Today feels like a day to celebrate, a milestone of sorts. Zoe is five months old. She has been alive with her diagnosis longer than she had been living without it.
So much has happened in these three short months. We have bounced around emotionally from shock, horror and despair, to determination and hope. And more importantly we have been able to manage her disease so that we can proceed to the cure.
We are in a hopeful place today. Zoe’s blood pressure has improved greatly. She did very well with her Campath treatment and seems to be doing well on her oral Hydroxyurea this week. We’re crossing our fingers that Zoe’s GFR (kidney function test) result will have improved, as she will be retested tomorrow.
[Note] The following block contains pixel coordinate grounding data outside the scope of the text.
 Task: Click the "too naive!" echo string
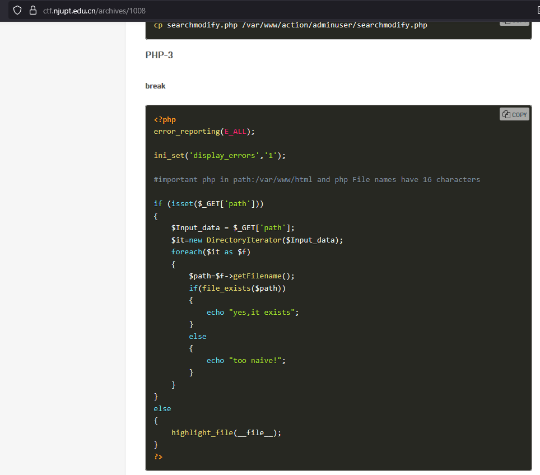point(255,360)
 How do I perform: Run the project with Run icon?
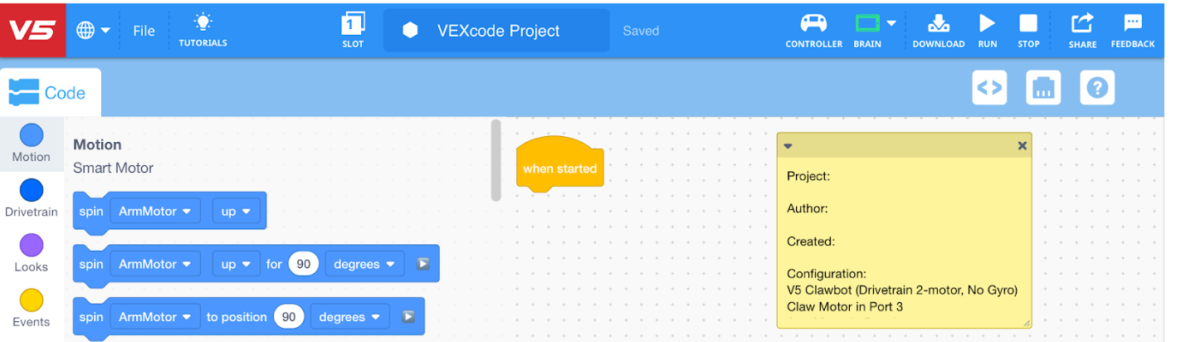(x=987, y=22)
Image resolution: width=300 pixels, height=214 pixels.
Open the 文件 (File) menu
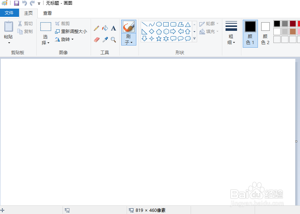pos(10,13)
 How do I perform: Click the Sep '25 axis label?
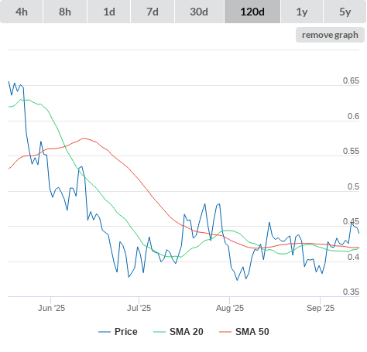tap(321, 308)
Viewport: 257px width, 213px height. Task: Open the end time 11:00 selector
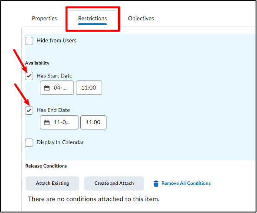click(93, 123)
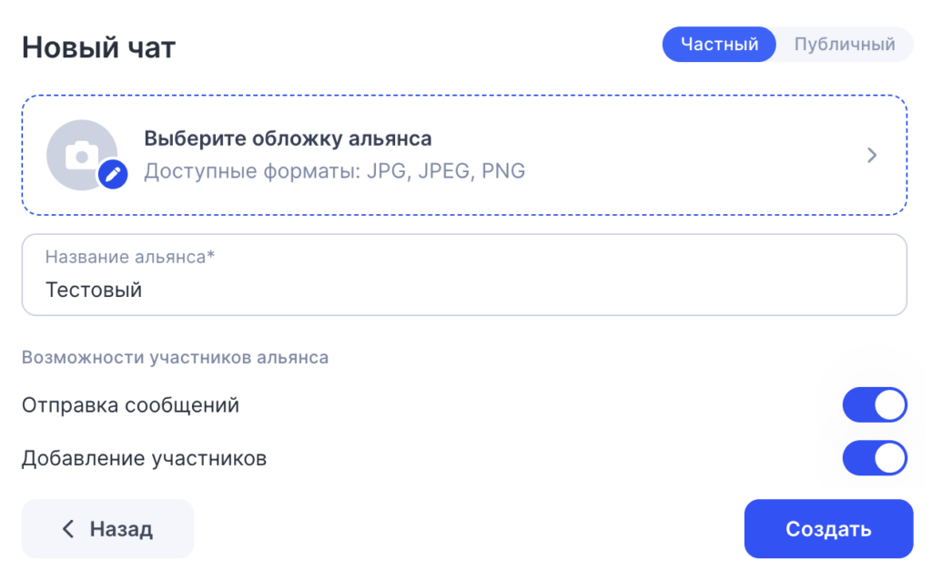Switch to the Публичный tab
Viewport: 932px width, 582px height.
[844, 45]
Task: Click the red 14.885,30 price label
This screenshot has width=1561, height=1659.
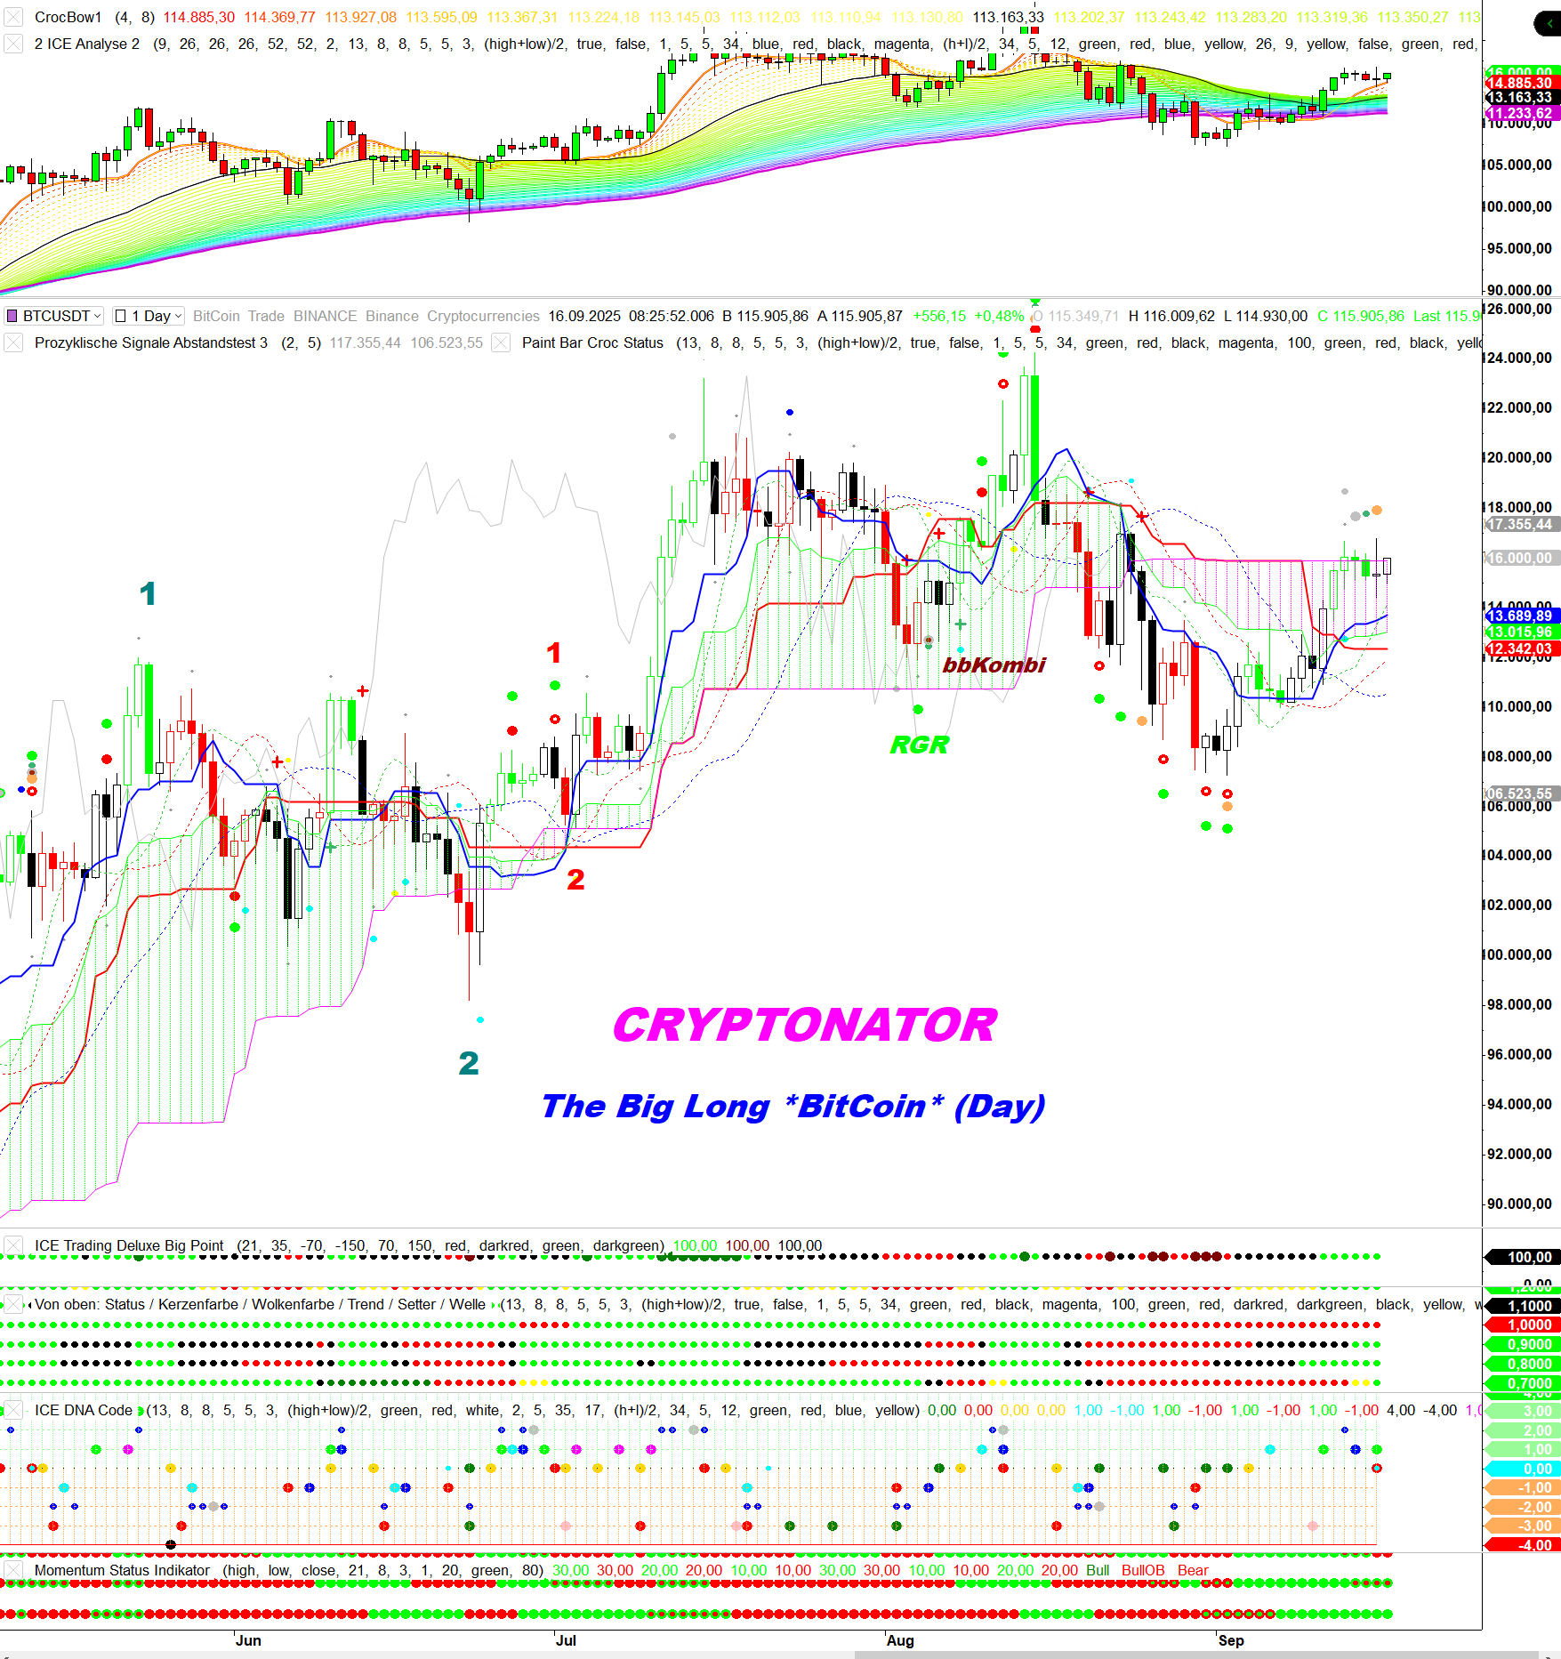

During these three months I have thought a lot about quality of care. I will never forget the conversation I had with the chief resident on the acute care unit of the hospital where Zoe was diagnosed. So many of her tests had come back negative and we were desperate for a diagnosis so treatment could begin. It seemed like Zoe was slipping away from us with each day that passed.
The resident, very concerned about Zoe, told me that he went home at night and cycled the details of Zoe’s case through his head, trying to solve the mystery of her illness. Accordingly, he made numerous consults within the hospital with other staff. Ultimately we learned that it was an ER doc who first made the suggestion that Zoe could have HLH.
So on this special day we look forward to Zoe’s transplant scheduled for June twenty-third. On that day we will celebrate another new beginning.
2 thoughts on “Reflections”
I get frustrated sometimes when people say the health care system is totally broken. These days, when I hear it, I always think of Zoe and what her entire team has done and is doing for her – from your pediatrician who first sent her to the ER all the way to the people doing her GFR today. And, of course, her family advocates :). What a fine, fine team has come together to get her through this transplant!
I share your optimism and hope. The word “plucky” always comes to my mind when I think of Zoe. It’s old-fashioned, but I think it’s right. Mara
I started to read this helpful page when trying to understand the condition on my sister’s 8months baby girl Ema which is waiting for the diagnosys, possibly Hlh.